Looking at the 20" iMac Power Supply there is a 24V line, so I figured the inverter probably had a 12V and 24V (two seperate grounds), a dimmer (which works backwards as previously noted), and an on/off. Unfortunately, I seem to have guessed the wrong wire and burned out my 20" inverter. I had purchased a broken Apple Cinema Display (Cracked Screen), figuring the inverter still worked, so far has been the only other inverter to fit within the iMac's case. However, this inverter DOES require a 24V line. I wondered if its possible to fit the inverter as well as the LCD controller in the back on the iMac since they are the same depth. Doing this would require modification of the iMac's back casing. I tried dremeling off those X's - it fits, but it is tight. The cinema display had several advantages over the iMacs native display. It uses TMDS signaling via the DVI cable, but supplies its own power and has its own controller. This solvesthe need to supply different voltages and resolves the screen corruption issue. It has USB slots as well as an independent power/brightness button. It also sends its TMDS and power signals through a few relatively small, shielded cables that are similar in size to the native iMac's. As I began thinking of more and more ways to alter the iMac's casing (cutting areas for usb ports, power and brightness control, fitting in the LCD contoller/inverter and wires), I began wondering if it may be easier to go the other way - to alter the apple cinema display to fit on the iMac G4s arm.
The monitors are remarkably similar, they are the same depth and size. They are also EXACTLY the same weight (without the stand). Although the cinema display has more things in it, its aluminum casing is lighter than the iMacs metal and plastic. The only problem is that the hole in the Cinema Display is too low. The monitor is designed to be vesa compliant so the back can support its weight. A metal piece is glued down, but easily removed. As you can see it is designed to hold a long thin bracket, not a ciircular object, so I had to find another piece to secure the monitor.

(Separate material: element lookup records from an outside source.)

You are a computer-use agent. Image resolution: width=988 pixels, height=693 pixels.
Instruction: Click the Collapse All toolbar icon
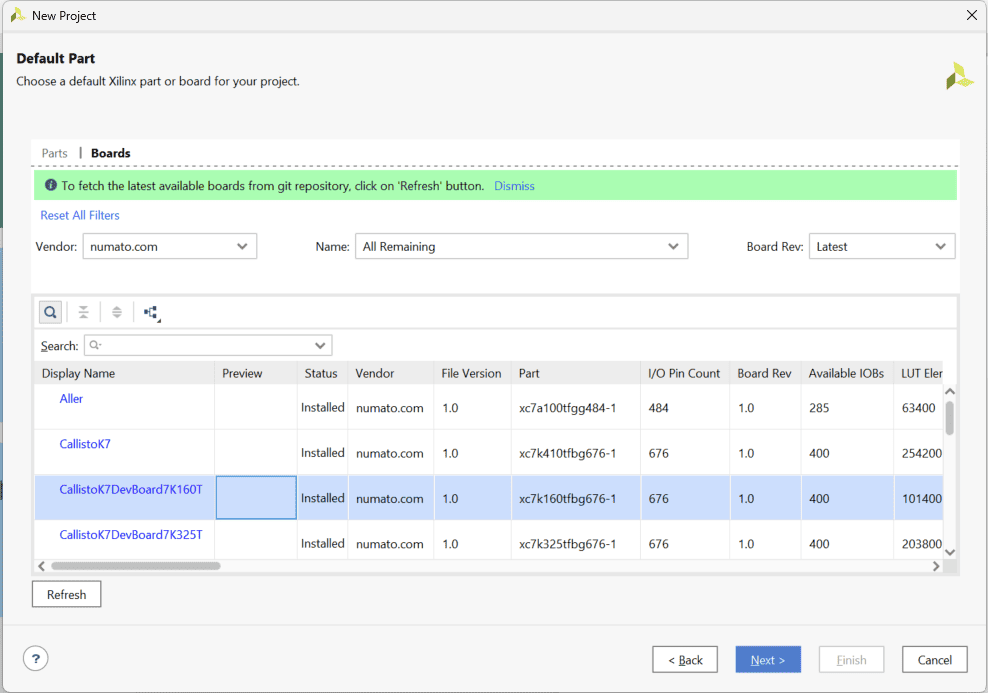[84, 312]
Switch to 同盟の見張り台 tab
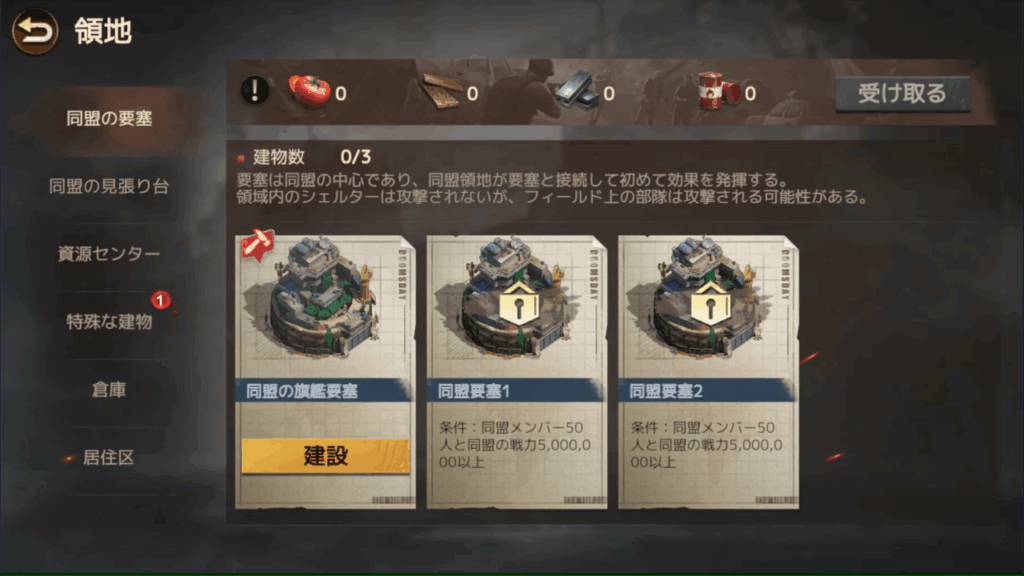The width and height of the screenshot is (1024, 576). [x=109, y=186]
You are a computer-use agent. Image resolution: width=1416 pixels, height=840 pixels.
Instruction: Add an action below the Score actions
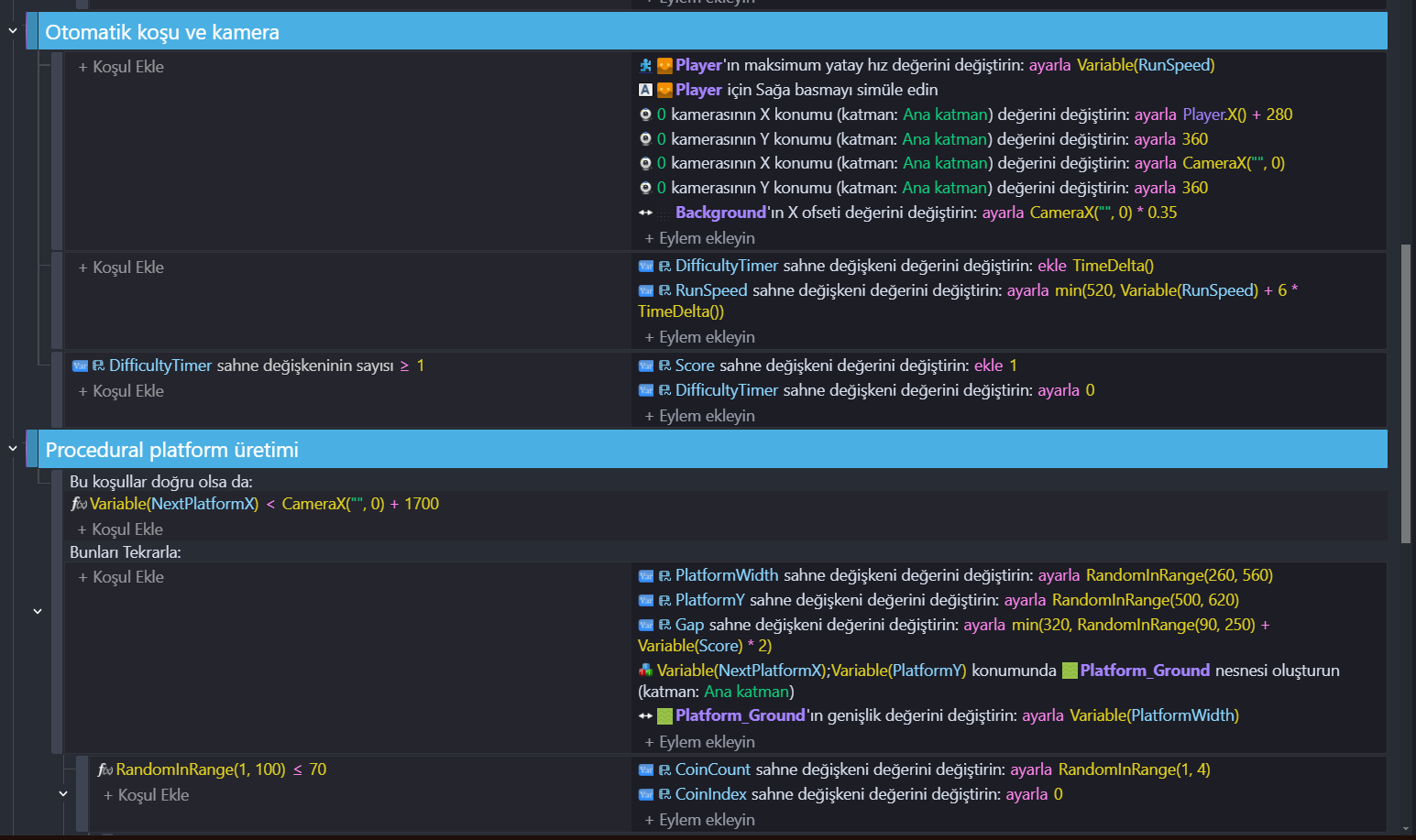click(x=700, y=416)
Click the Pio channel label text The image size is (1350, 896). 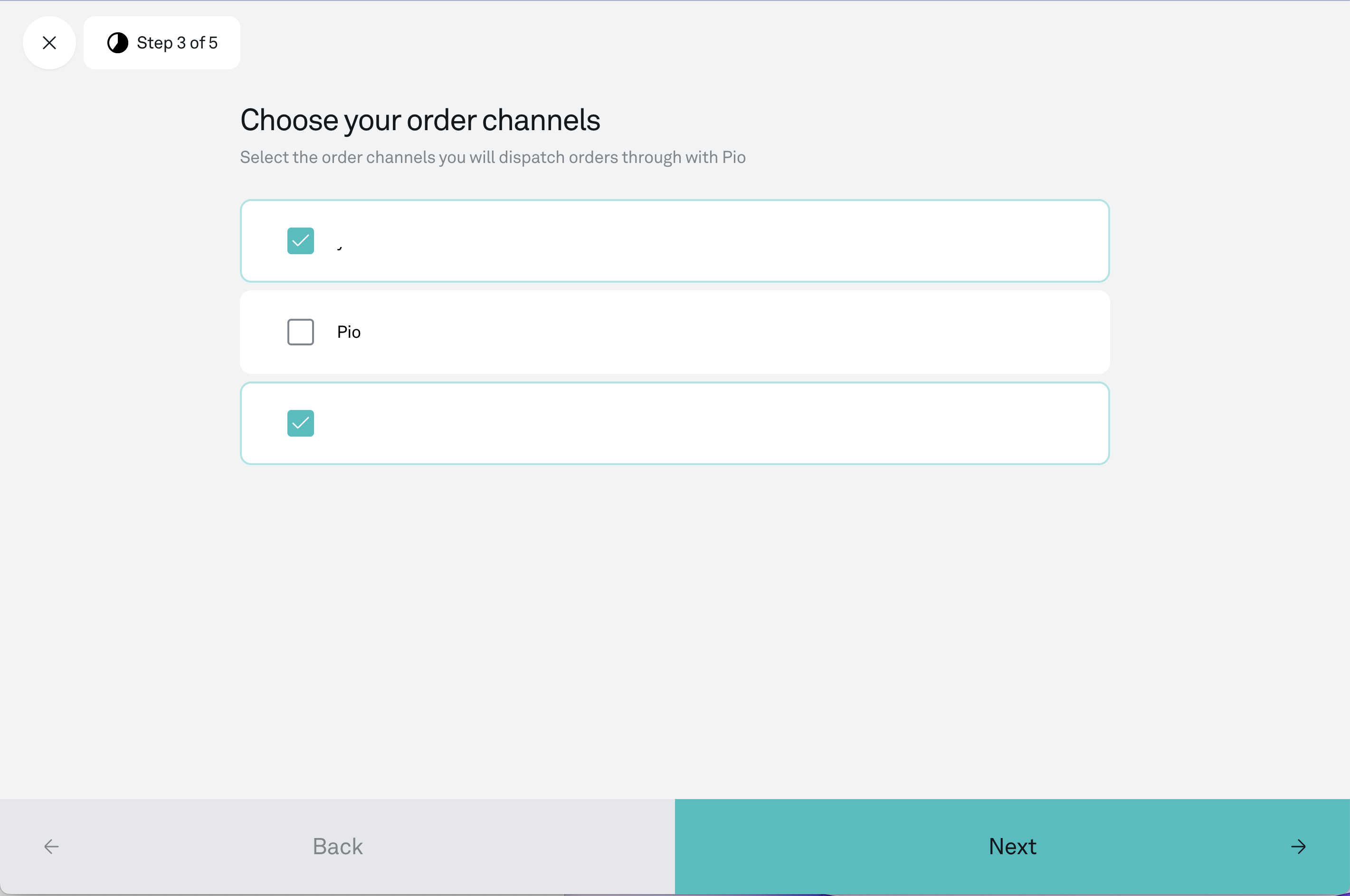[x=349, y=332]
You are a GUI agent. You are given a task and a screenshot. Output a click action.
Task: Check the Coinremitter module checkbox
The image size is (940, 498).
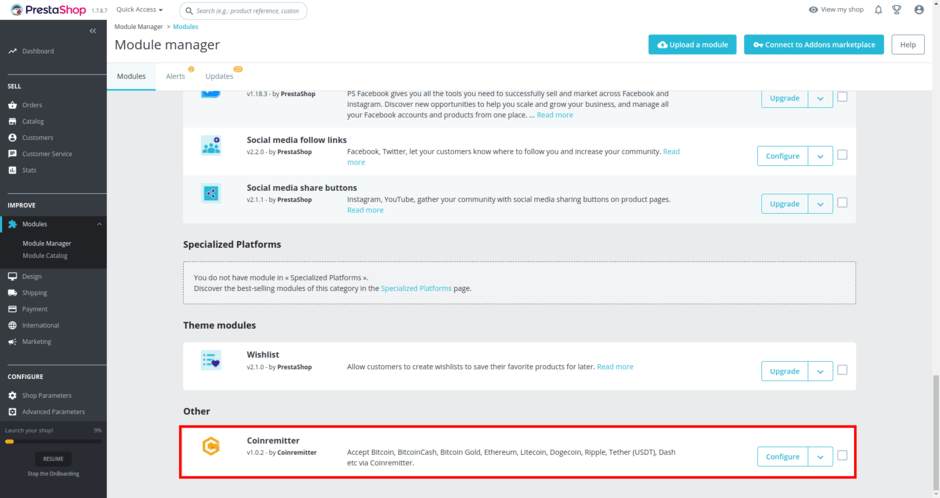842,456
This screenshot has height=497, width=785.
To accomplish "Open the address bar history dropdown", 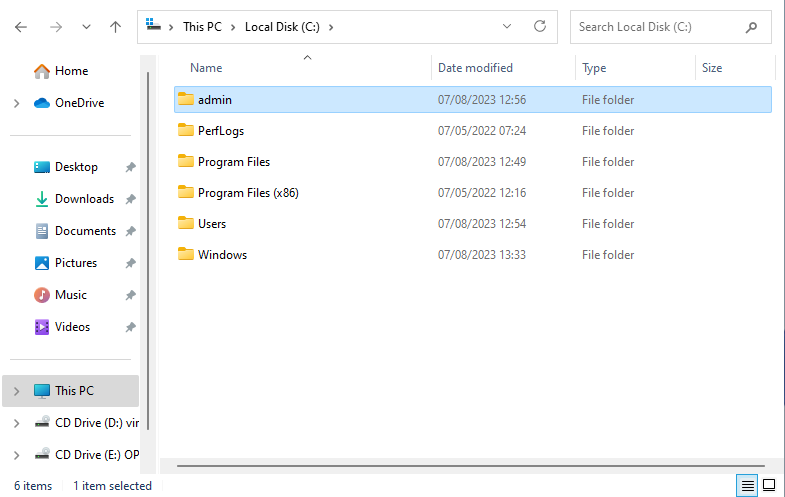I will 507,27.
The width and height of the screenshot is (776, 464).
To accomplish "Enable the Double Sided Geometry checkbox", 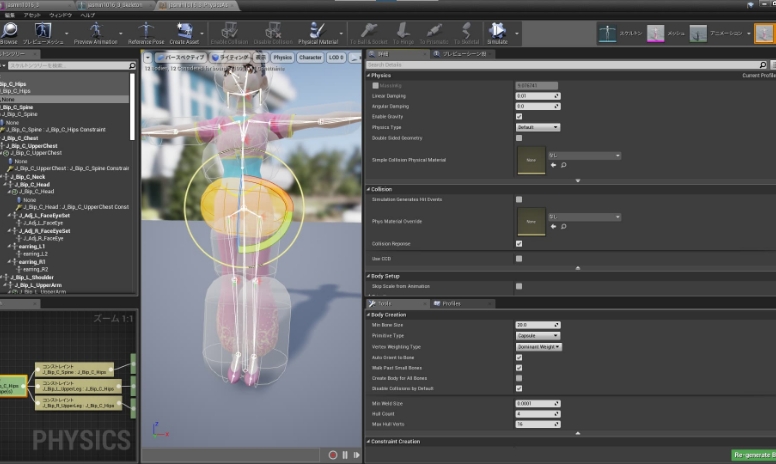I will [x=519, y=138].
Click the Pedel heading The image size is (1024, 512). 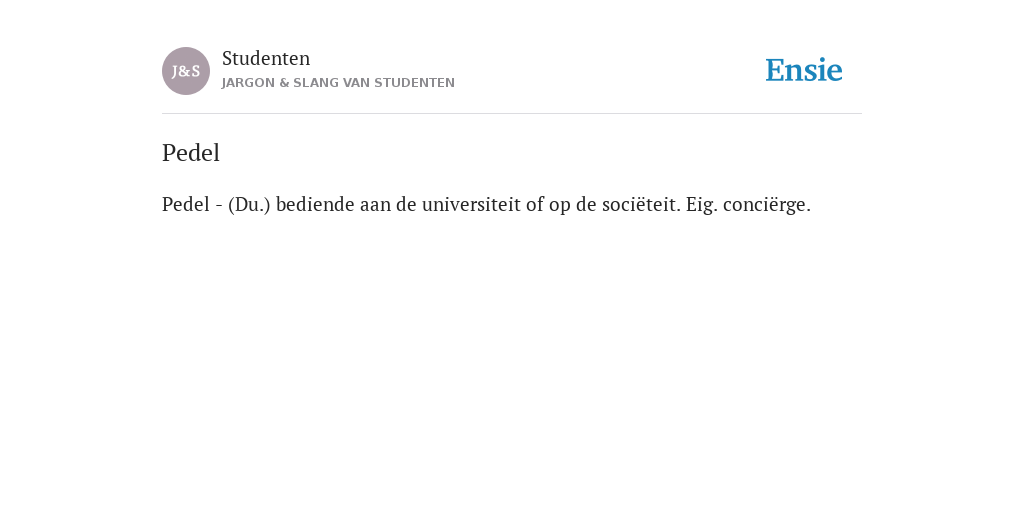[191, 153]
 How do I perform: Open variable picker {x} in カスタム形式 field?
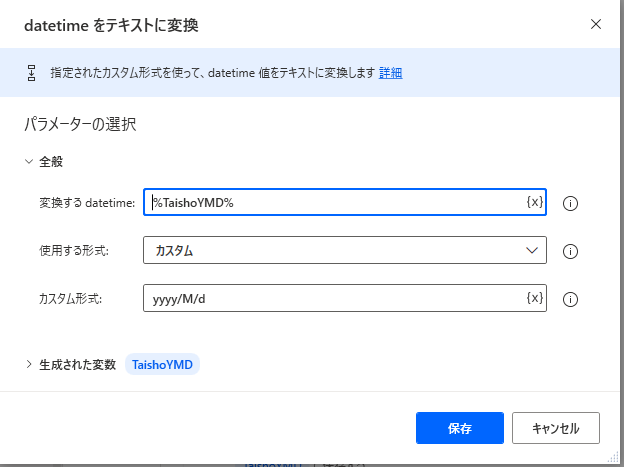(535, 298)
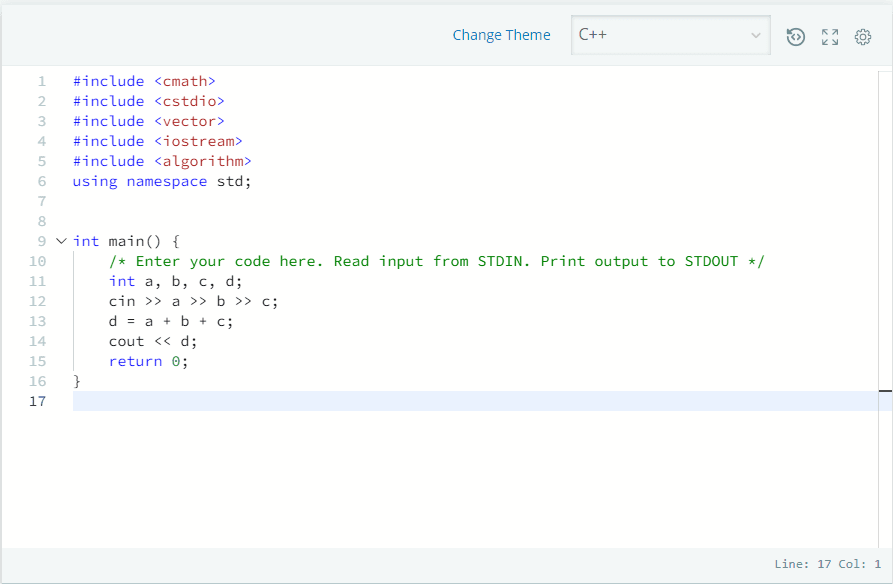Click the right editor scrollbar
The width and height of the screenshot is (893, 584).
point(886,230)
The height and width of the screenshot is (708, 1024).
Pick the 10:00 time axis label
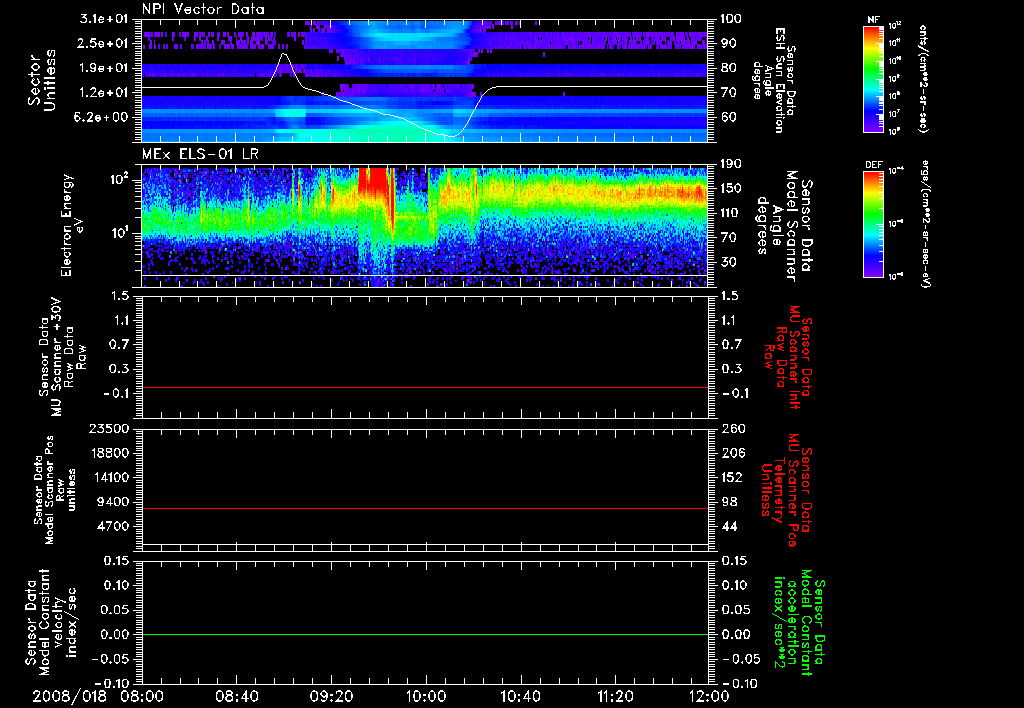point(426,695)
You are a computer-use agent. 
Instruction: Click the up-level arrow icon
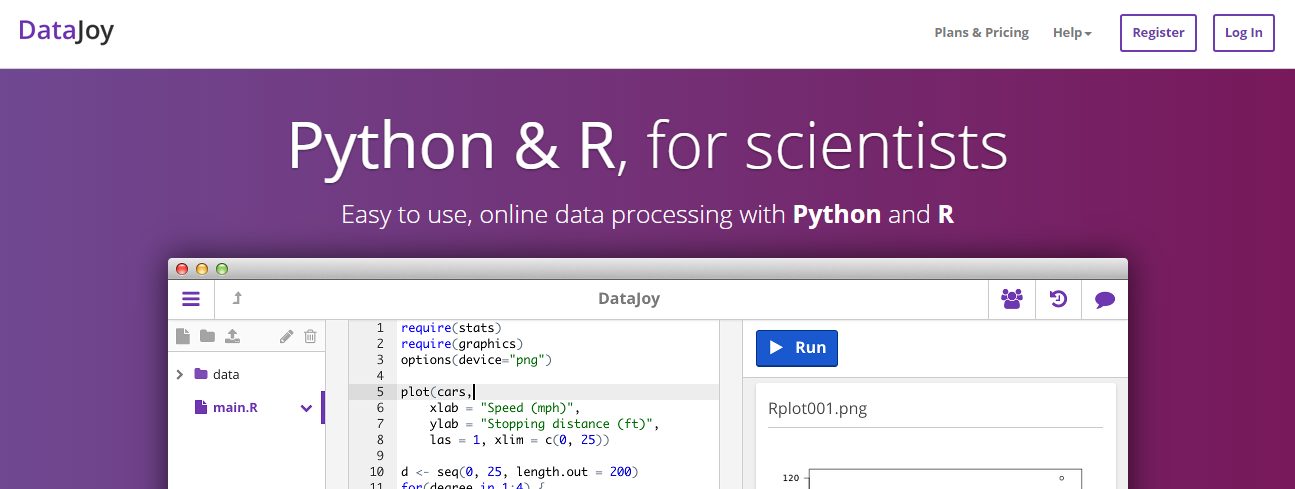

By removing the pastic around the metal housing of the iMacs monitor enclosure, I was able to cut a makeshift bracket of similar size to the cinema. The depth was also the same. This will give me the circular pattern I need to secure the iMac neck to the cinema display's housing.
I placed the cinema display housing into the iMacs in order to line them up and determine where the "circle opening" needed to be. After this I drew and was able cut out the opening with a dremel and tin snips. I then placed on my "bracket and closed the monitor to ensure that it fits. The final step was to glue down the bracket when I was sure everything was centered properly.